Il faut enfin parler de l’influence de la psychologie et de la pédagogie : Piaget, comme pour la majorité des projets de l’époque, est une référence très importante pour Varga aussi, mais pas la référence unique. Bien qu’il ne se réfère pas à des expériences soviétiques de l’enseignement des mathématiques, il mentionne des recherches psychologiques et pédagogiques de Souhomlinski et de Davidov. On a vu (§4.2.2) l’effet probable de Karácsony. En outre, il faut mentionner la femme de Varga, Ágnes Binét, qui est également psychologue, et collègue proche du plus important psychologue hongrois de l’époque, Ferenc Mérei (voir Mérei & V. Binét 1970). Le fort intérêt de Varga pour la psychologie s’explique aussi parle fait qu’un suivi psychologique accompagnait ses expérimentations (Klein 1980). En somme, on peut dire que l’arrière-plan psychologique de l’œuvre de Varga paraît relativement complexe et mériterait une recherche plus approfondie qui dépasse les cadres de cette thèse52.

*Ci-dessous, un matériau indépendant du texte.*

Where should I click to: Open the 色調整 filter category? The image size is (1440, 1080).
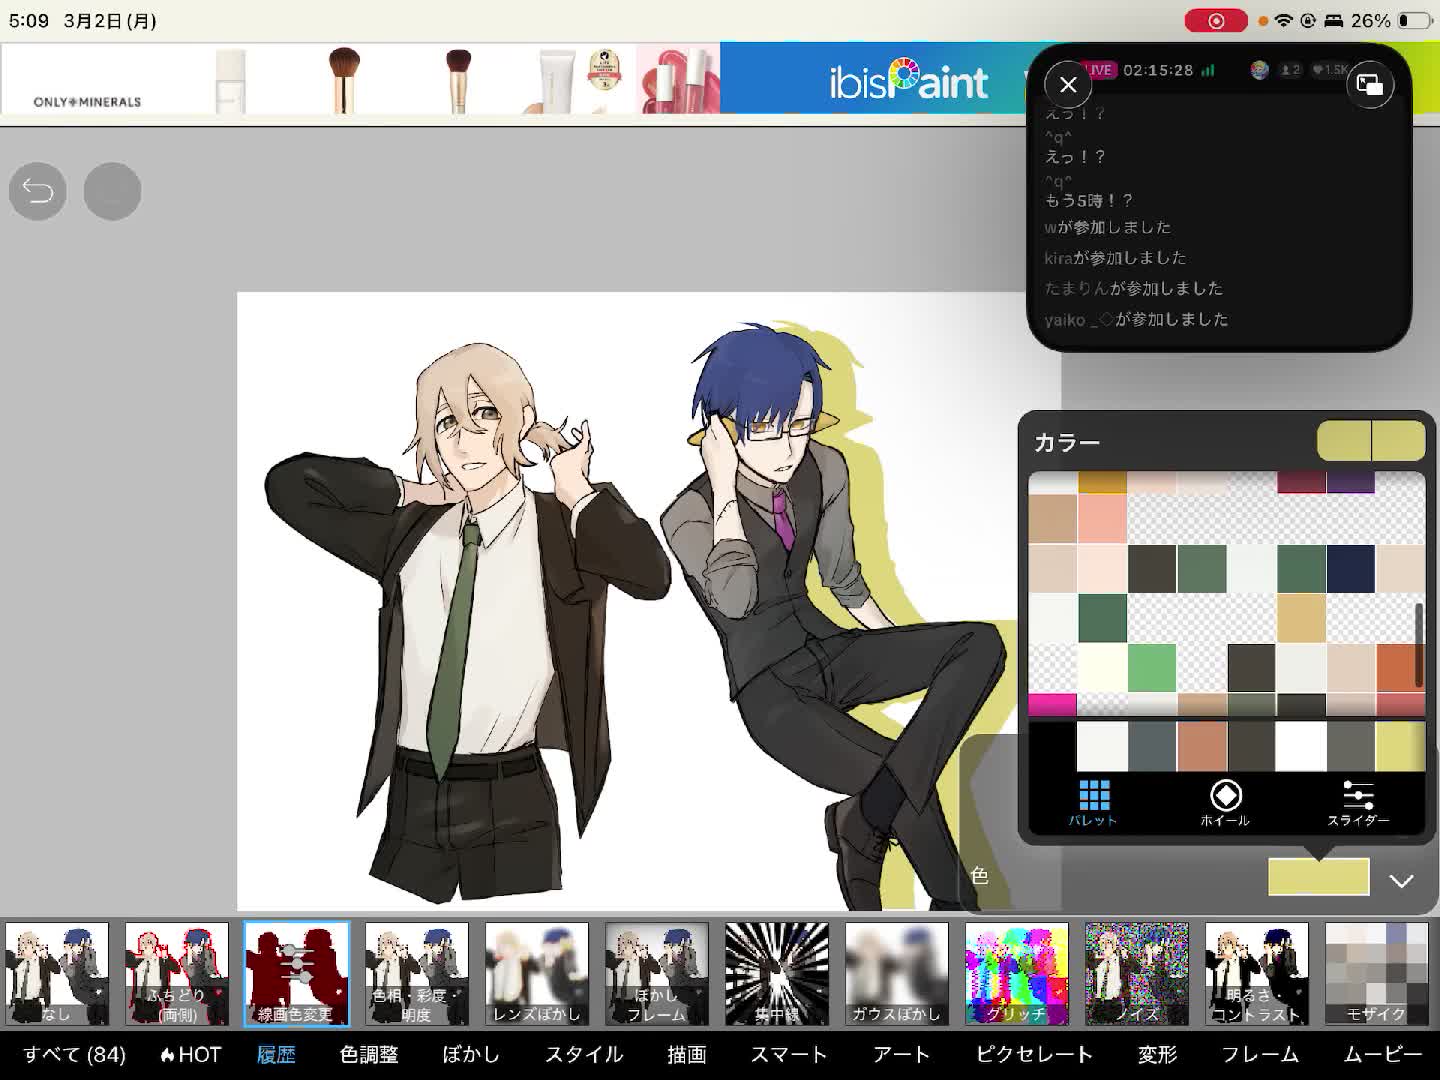(369, 1055)
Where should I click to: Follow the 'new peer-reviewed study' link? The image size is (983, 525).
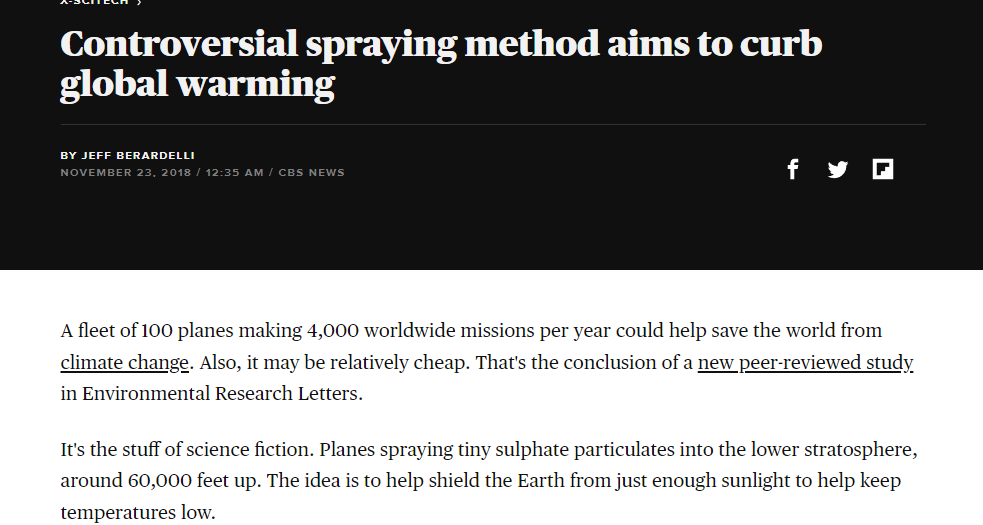coord(805,362)
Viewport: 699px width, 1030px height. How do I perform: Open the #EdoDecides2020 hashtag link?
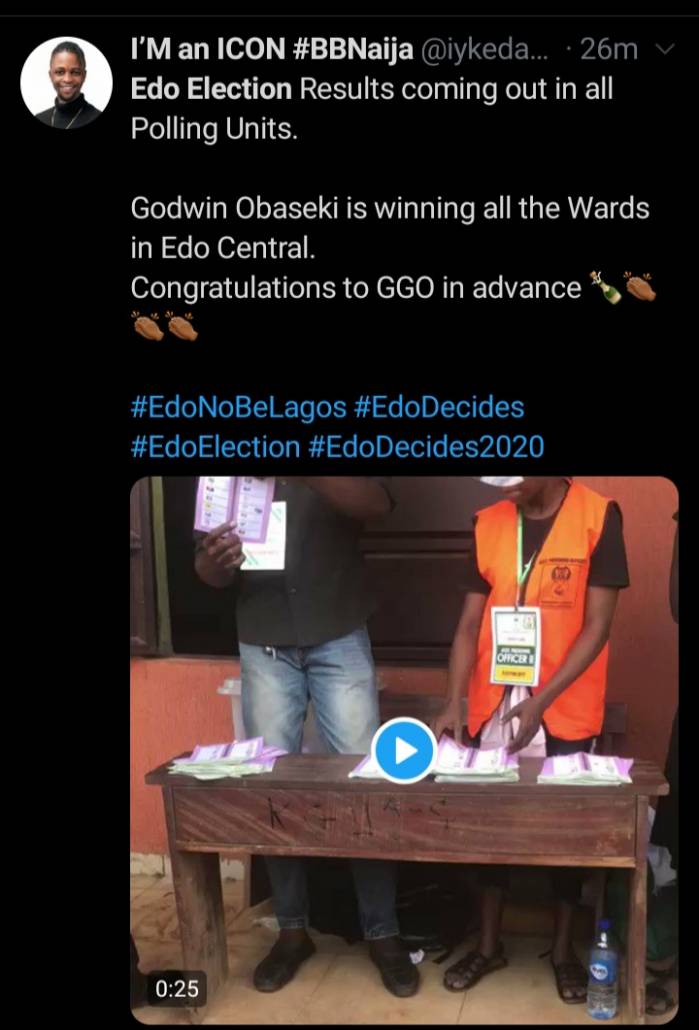[426, 447]
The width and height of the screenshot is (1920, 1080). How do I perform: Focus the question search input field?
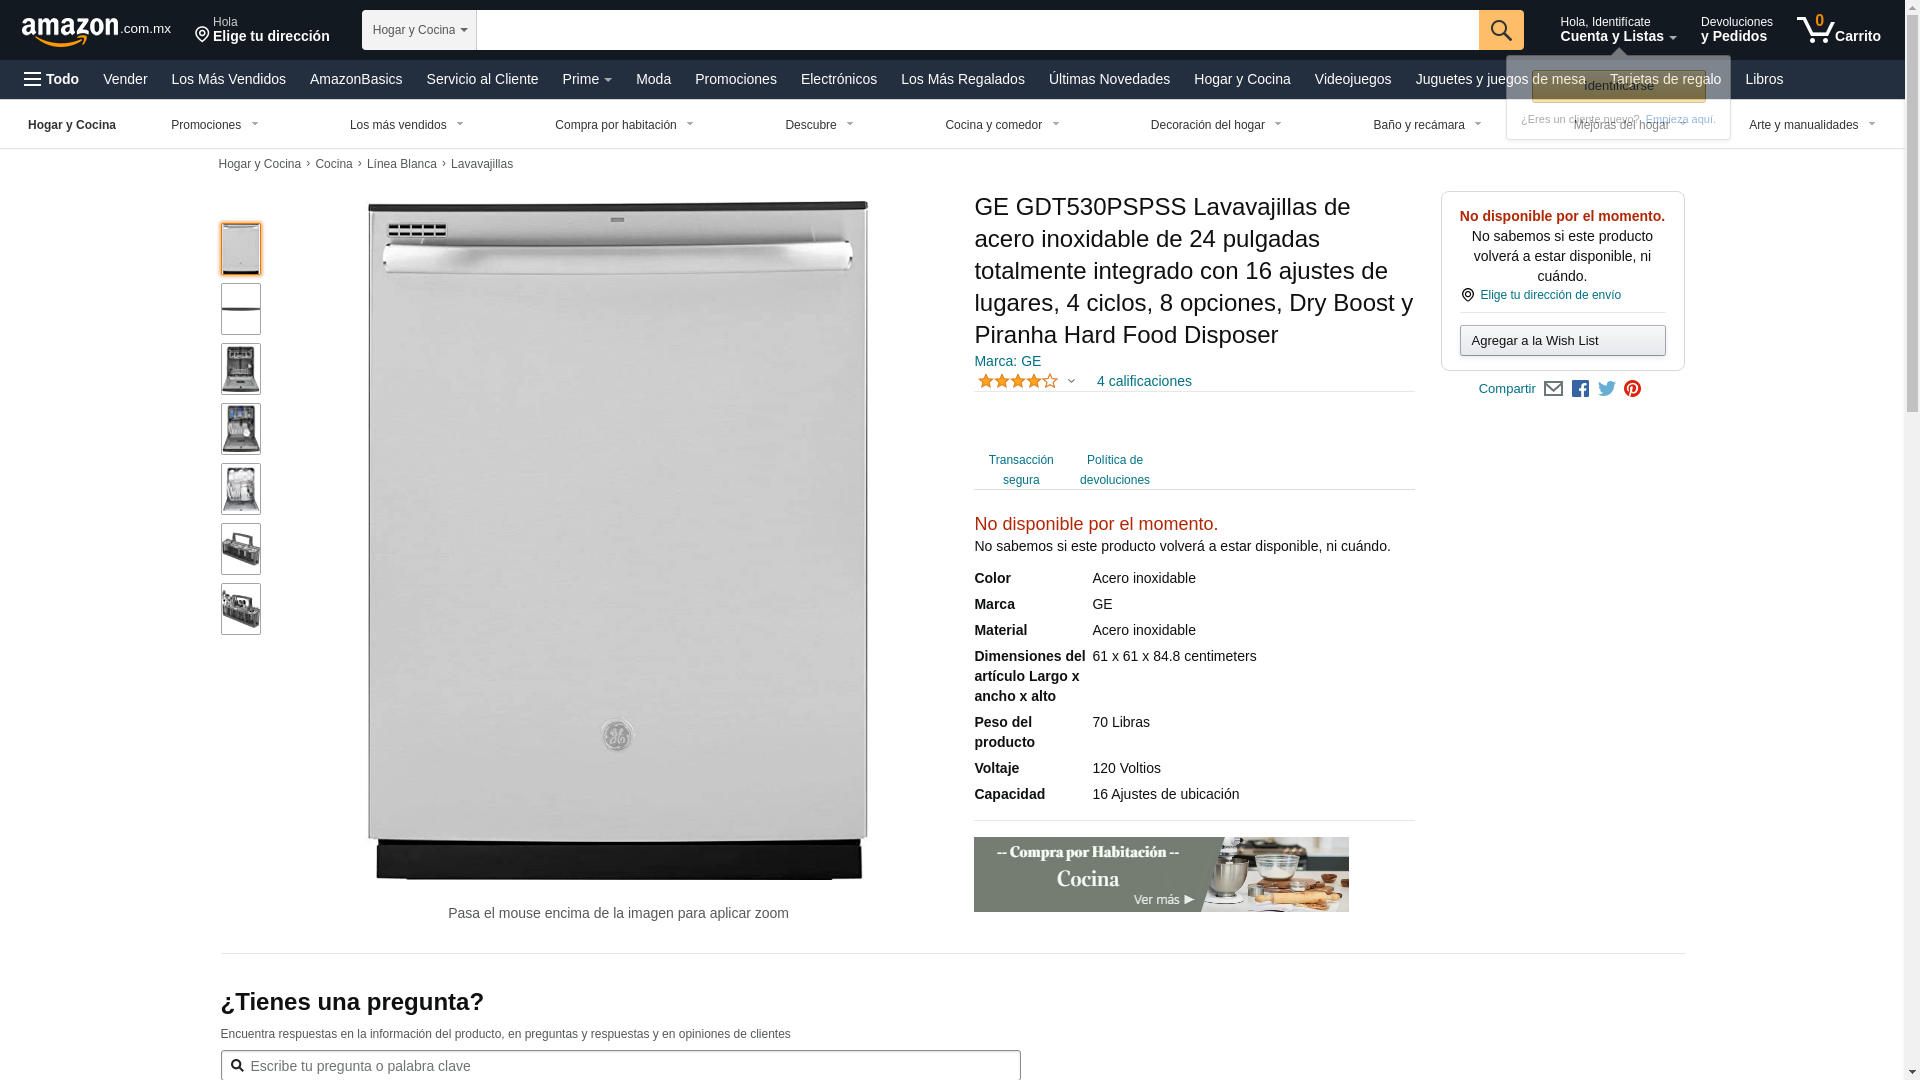click(620, 1066)
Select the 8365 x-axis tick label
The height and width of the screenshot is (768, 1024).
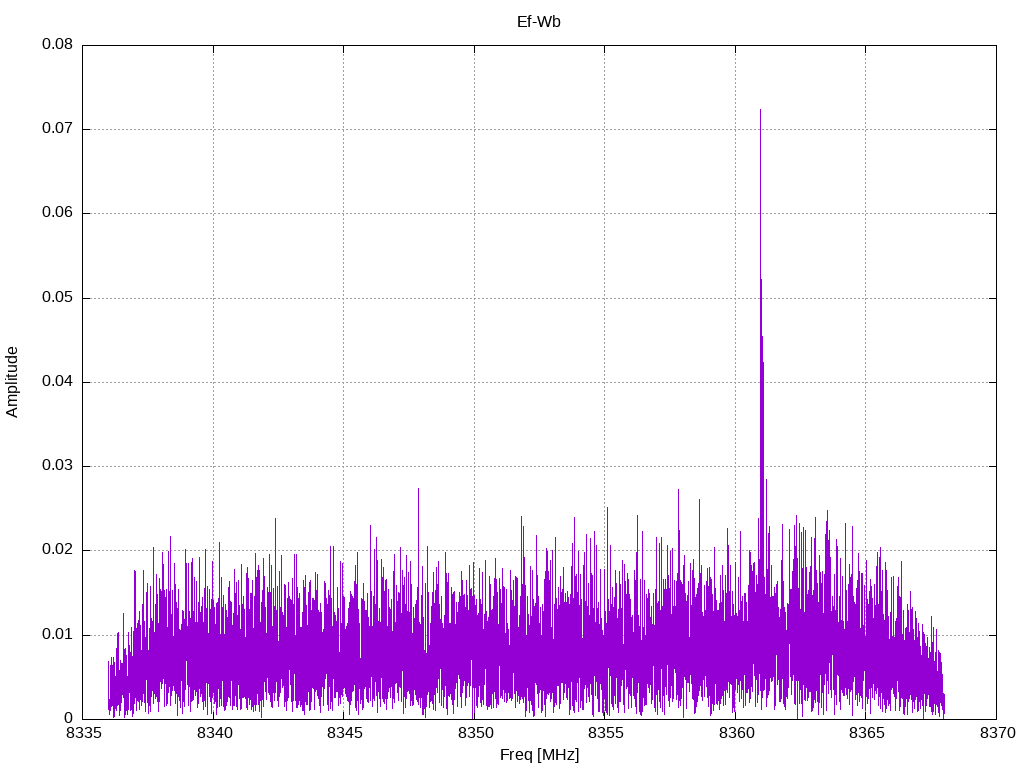tap(866, 734)
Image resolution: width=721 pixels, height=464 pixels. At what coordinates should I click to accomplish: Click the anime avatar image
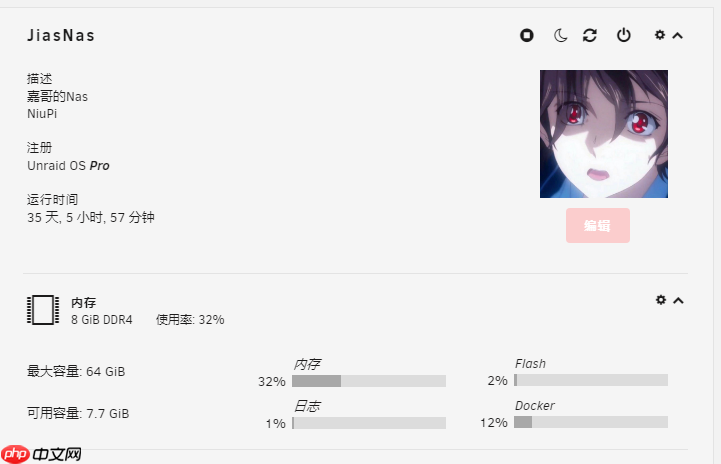(604, 134)
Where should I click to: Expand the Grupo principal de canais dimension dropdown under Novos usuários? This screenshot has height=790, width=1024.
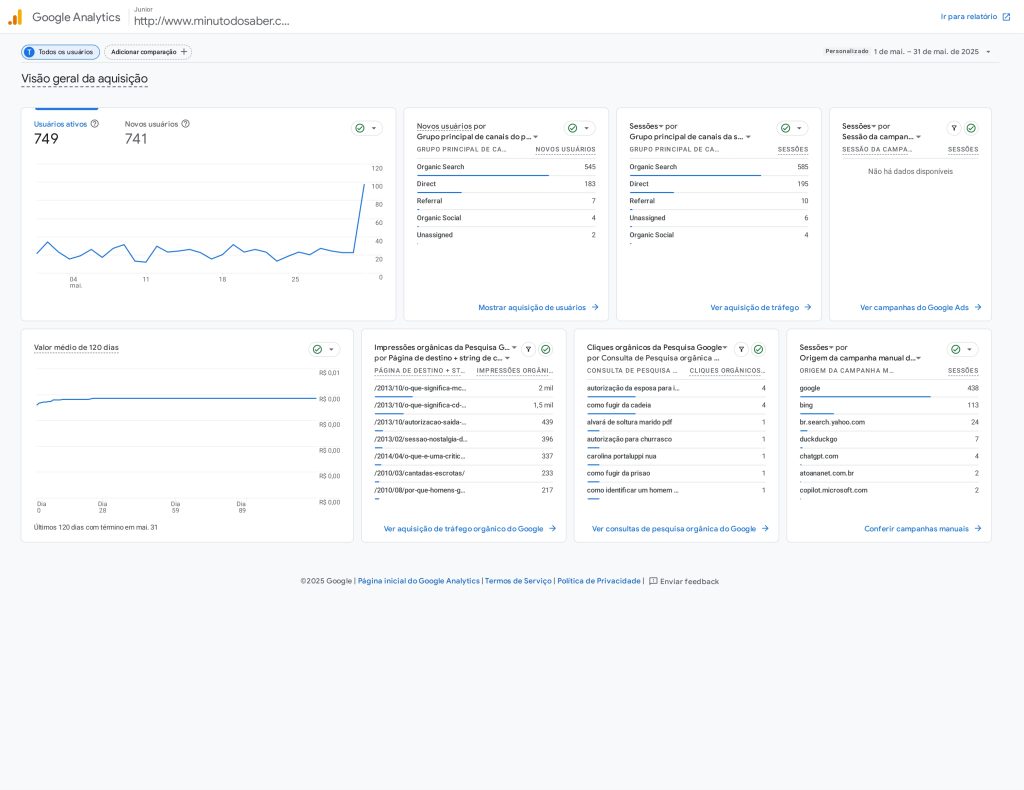pyautogui.click(x=535, y=137)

Nous remarquons en même temps que Varga est profondément intégré dans la dynamique internationale de la rénovation de l’enseignement des mathématiques, surtout à partir des années 1970 et 1980 : il participe dans le travail de différents organismes internationaux, il voyage et publie dans plusieurs pays, y compris la France (cf. §3.4)53. En outre de s’intégrer dans son projet des expériences diverses ainsi accumulées, il semble également exercer une certaine influence, au niveau international, avant tout dans les domaines de l’enseignement de la logique, la combinatoire et des probabilités54.